Provided data Start Marker
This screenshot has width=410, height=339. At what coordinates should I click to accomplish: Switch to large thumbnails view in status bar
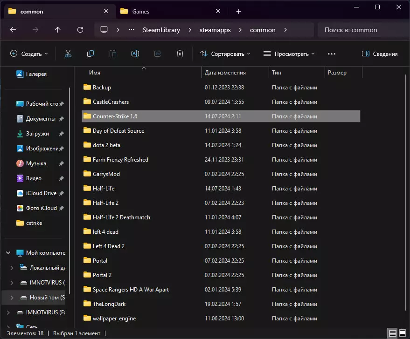(402, 333)
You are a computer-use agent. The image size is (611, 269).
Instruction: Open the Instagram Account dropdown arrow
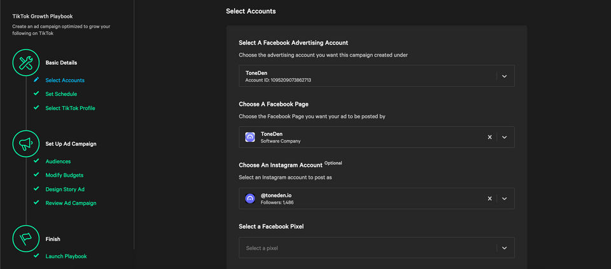click(504, 198)
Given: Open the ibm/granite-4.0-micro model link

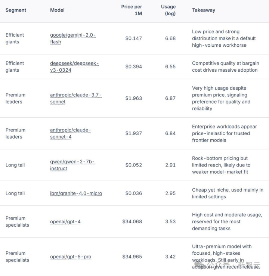Looking at the screenshot, I should tap(76, 193).
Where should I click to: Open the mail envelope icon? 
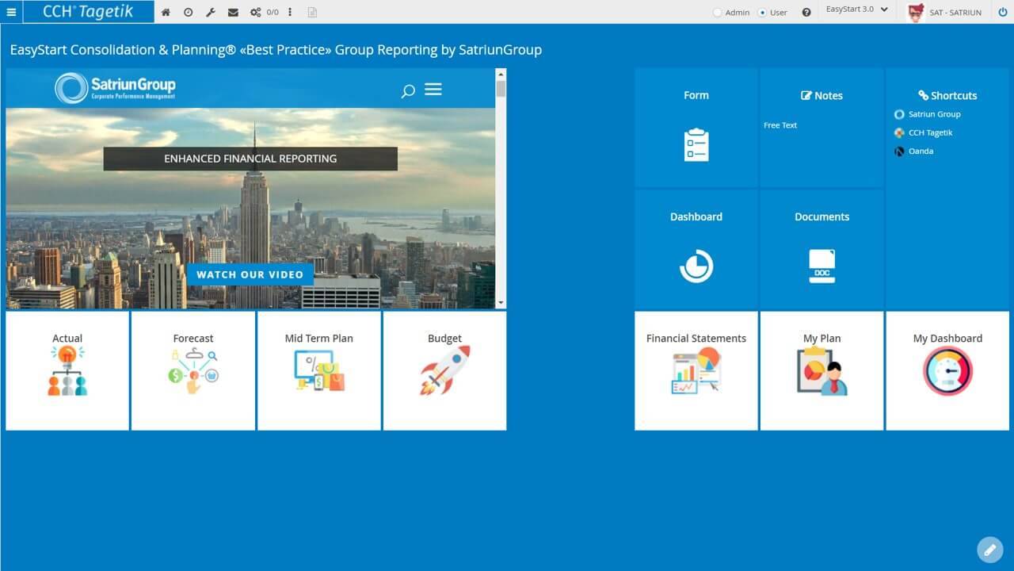233,13
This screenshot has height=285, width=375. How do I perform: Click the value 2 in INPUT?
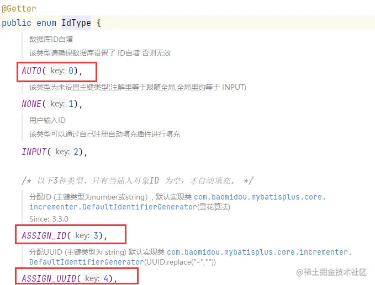point(76,152)
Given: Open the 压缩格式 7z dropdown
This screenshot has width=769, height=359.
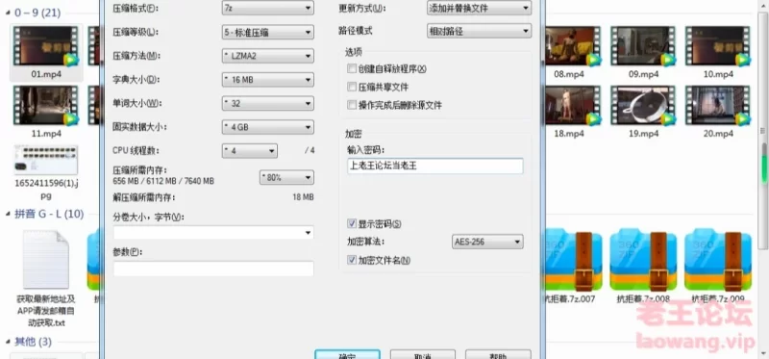Looking at the screenshot, I should (267, 8).
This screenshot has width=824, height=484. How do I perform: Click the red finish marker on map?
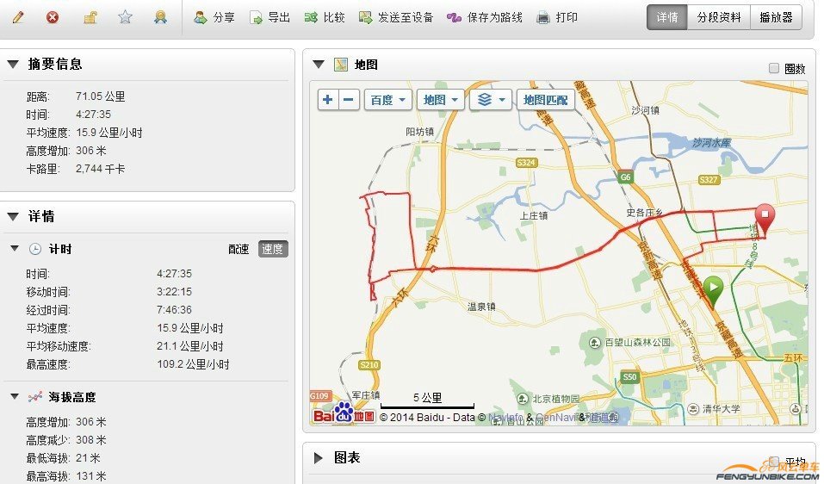tap(764, 215)
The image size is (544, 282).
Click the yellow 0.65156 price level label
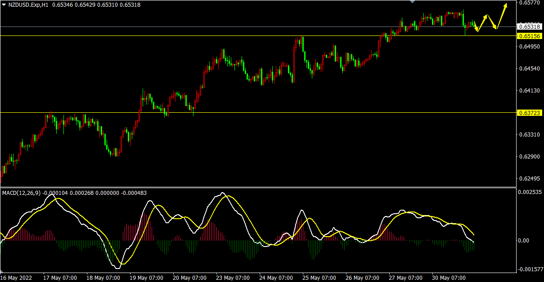[x=529, y=36]

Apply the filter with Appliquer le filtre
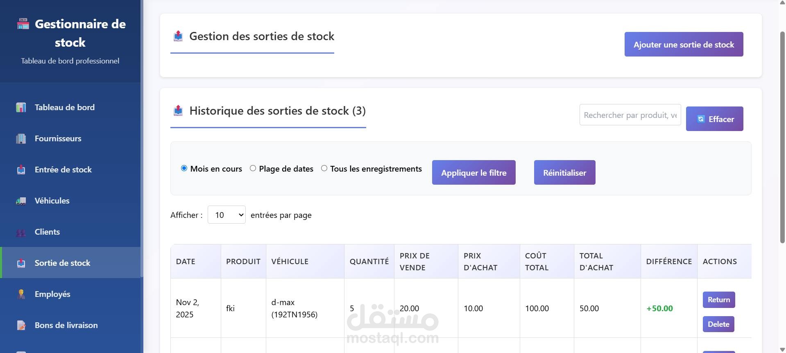pos(473,172)
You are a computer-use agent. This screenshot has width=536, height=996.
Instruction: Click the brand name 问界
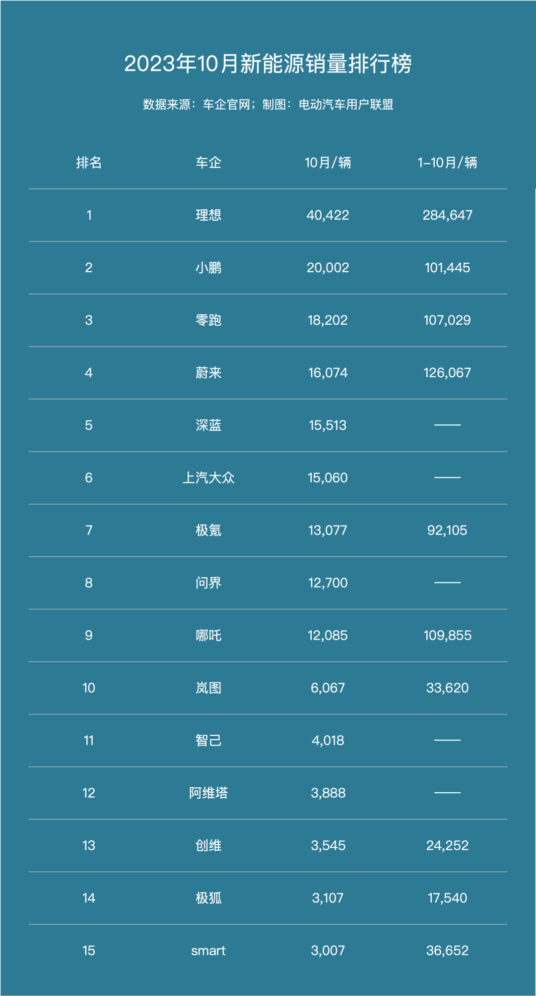[x=208, y=583]
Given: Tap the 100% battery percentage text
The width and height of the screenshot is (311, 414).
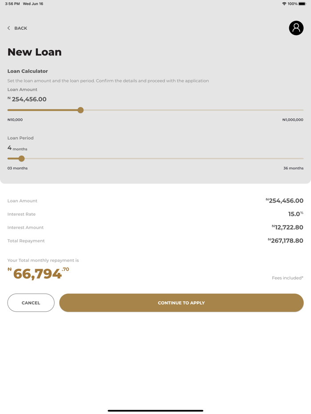Looking at the screenshot, I should coord(293,4).
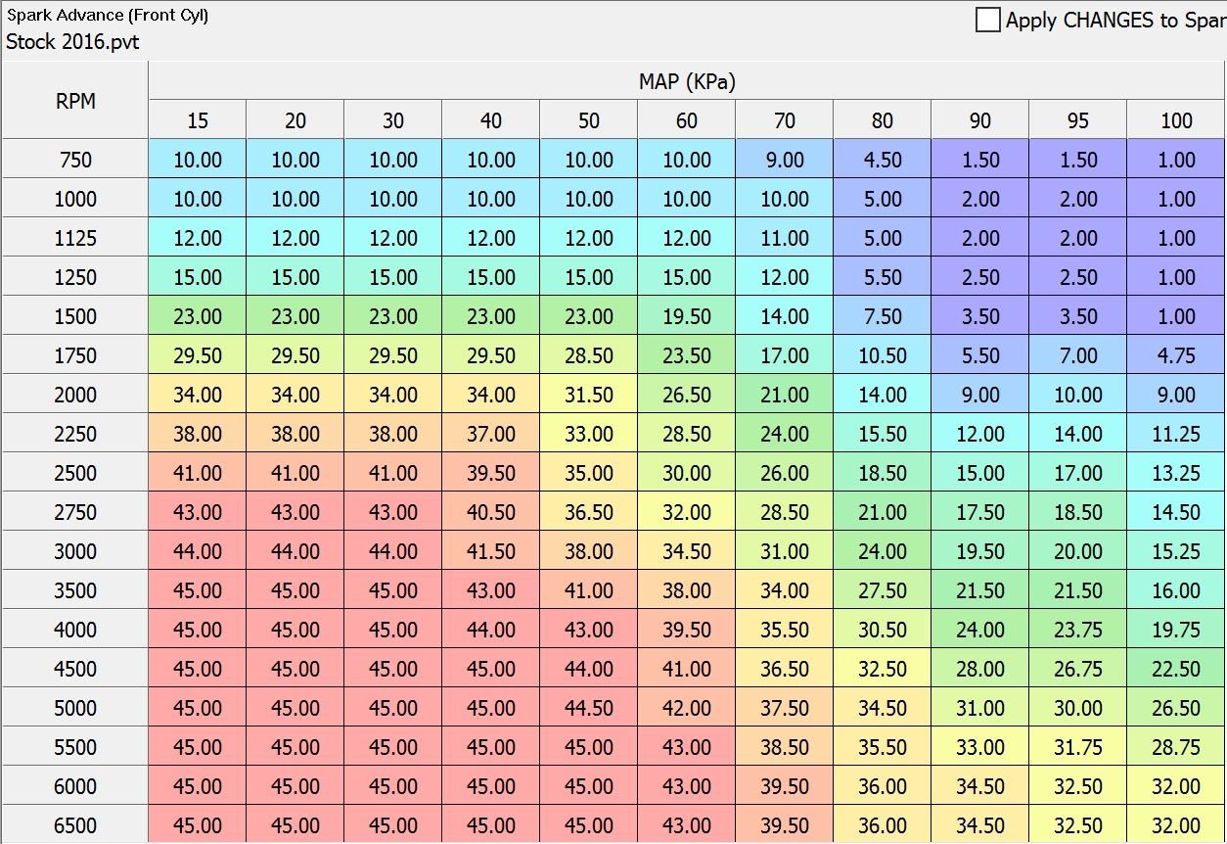Click the 6500 RPM row label
The image size is (1227, 844).
point(74,824)
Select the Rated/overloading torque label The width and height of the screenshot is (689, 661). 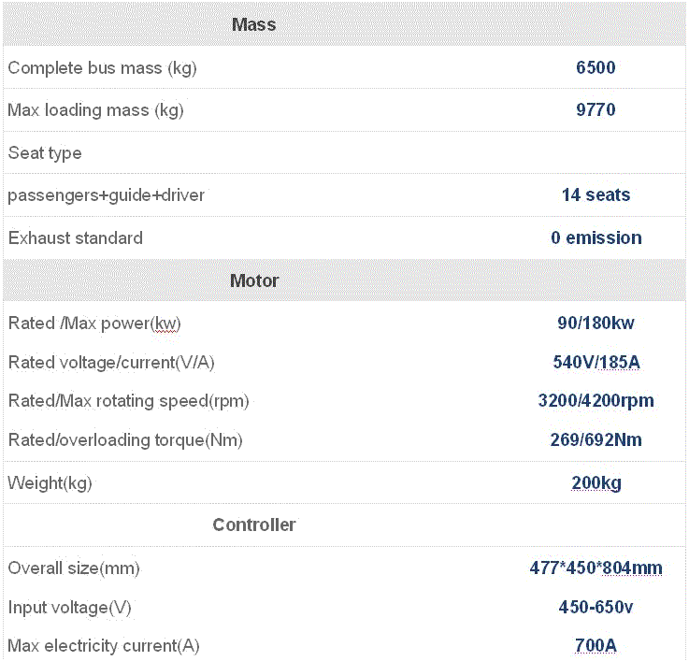click(125, 440)
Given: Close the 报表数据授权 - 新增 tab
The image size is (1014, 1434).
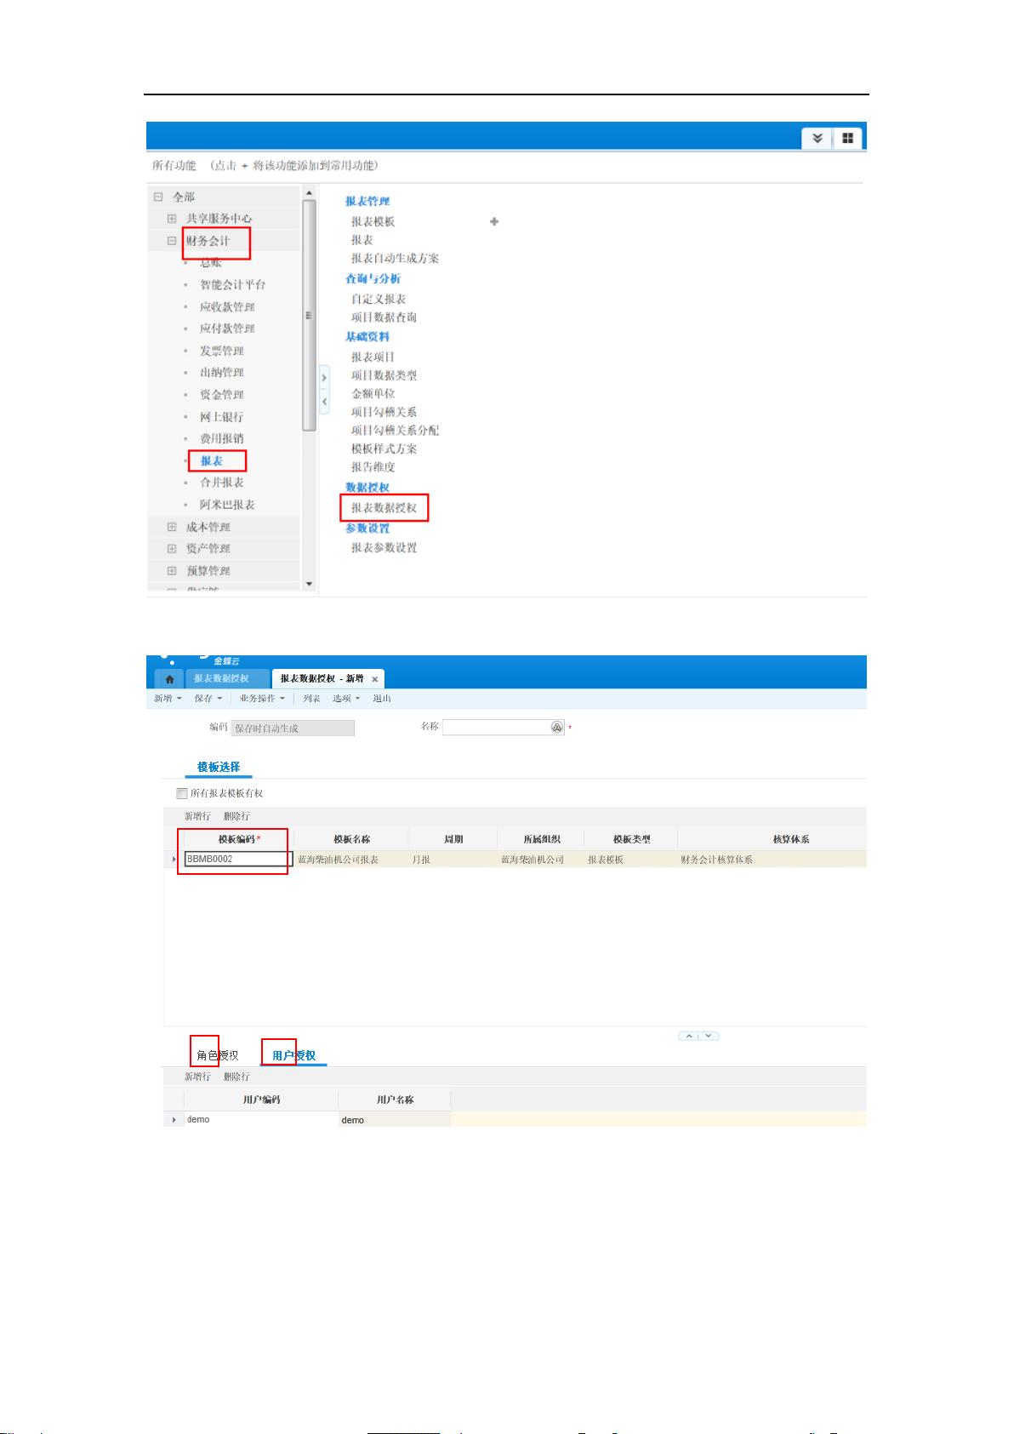Looking at the screenshot, I should [x=375, y=679].
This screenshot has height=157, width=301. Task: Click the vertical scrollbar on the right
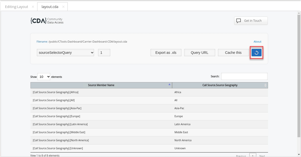(299, 75)
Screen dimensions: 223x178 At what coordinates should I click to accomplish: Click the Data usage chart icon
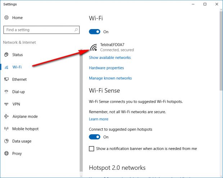[x=6, y=141]
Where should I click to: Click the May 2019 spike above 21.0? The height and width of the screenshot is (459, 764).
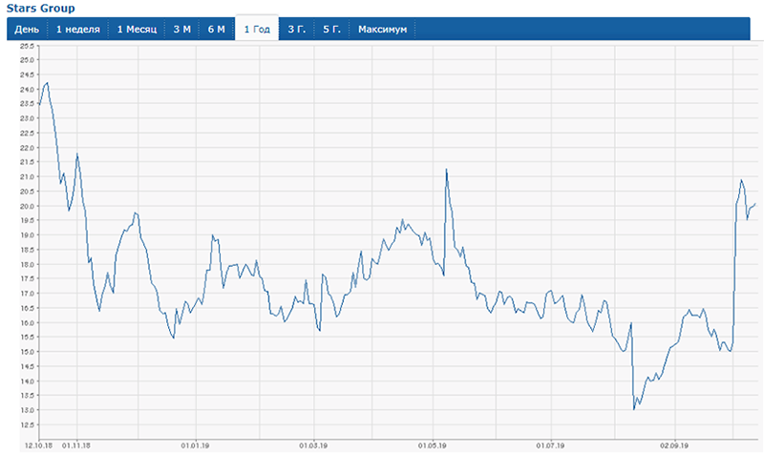coord(447,170)

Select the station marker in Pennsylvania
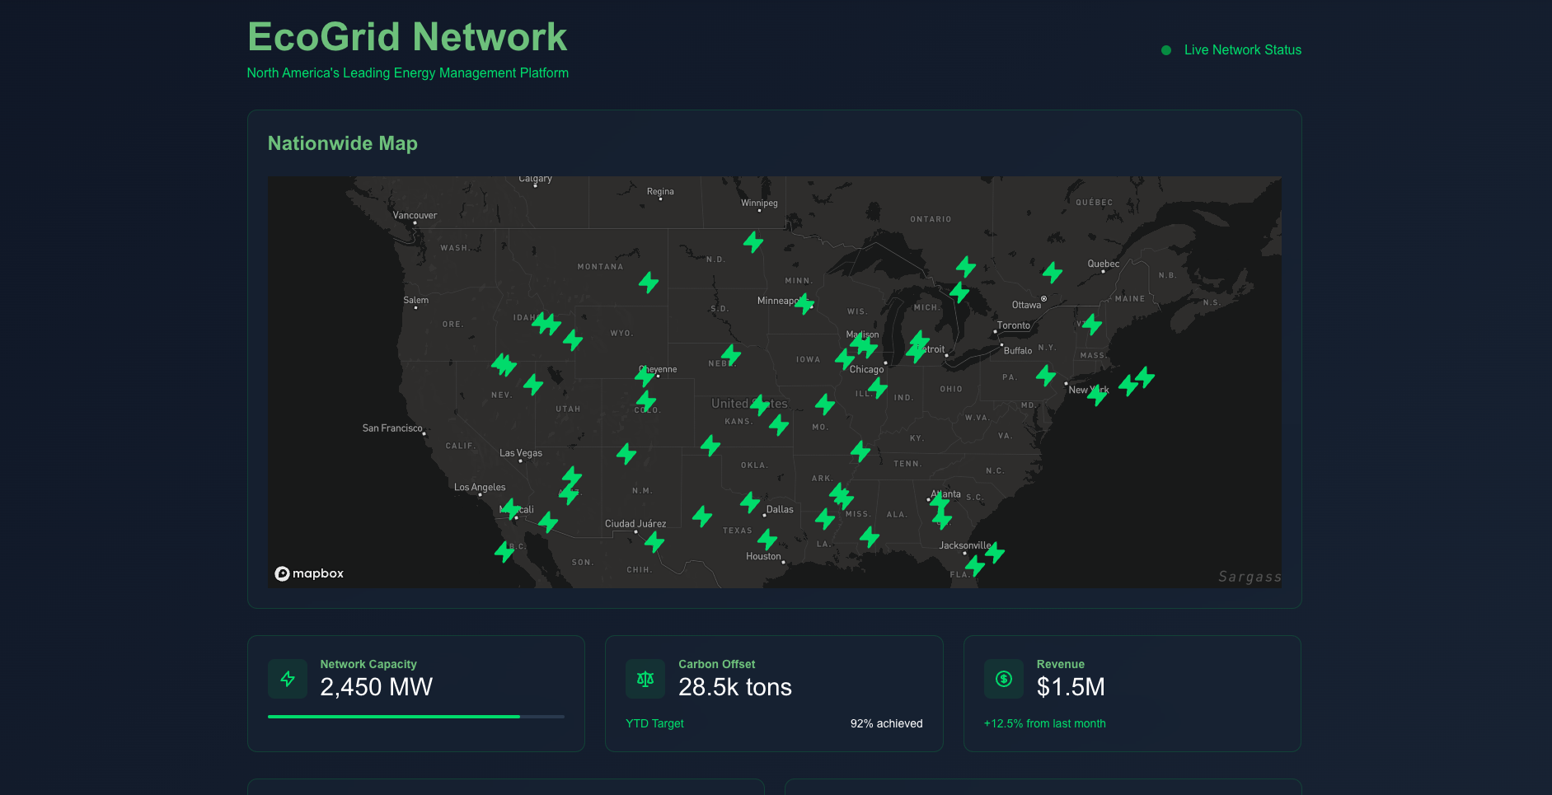(1046, 376)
Provided data End Marker
### [Task instructions]
Beginning at the line that contains "Screen dimensions: 223x178", retype each line of the data above through the very last one. Do not retype the pictures.

### [Output for this exercise]
Screen dimensions: 223x178 At what coordinates should I click to accomplish: Click the Data usage chart icon
[x=6, y=141]
Where should I click to: Click the May 2019 spike above 21.0? The height and width of the screenshot is (459, 764).
coord(447,170)

Select the station marker in Pennsylvania
(1046, 376)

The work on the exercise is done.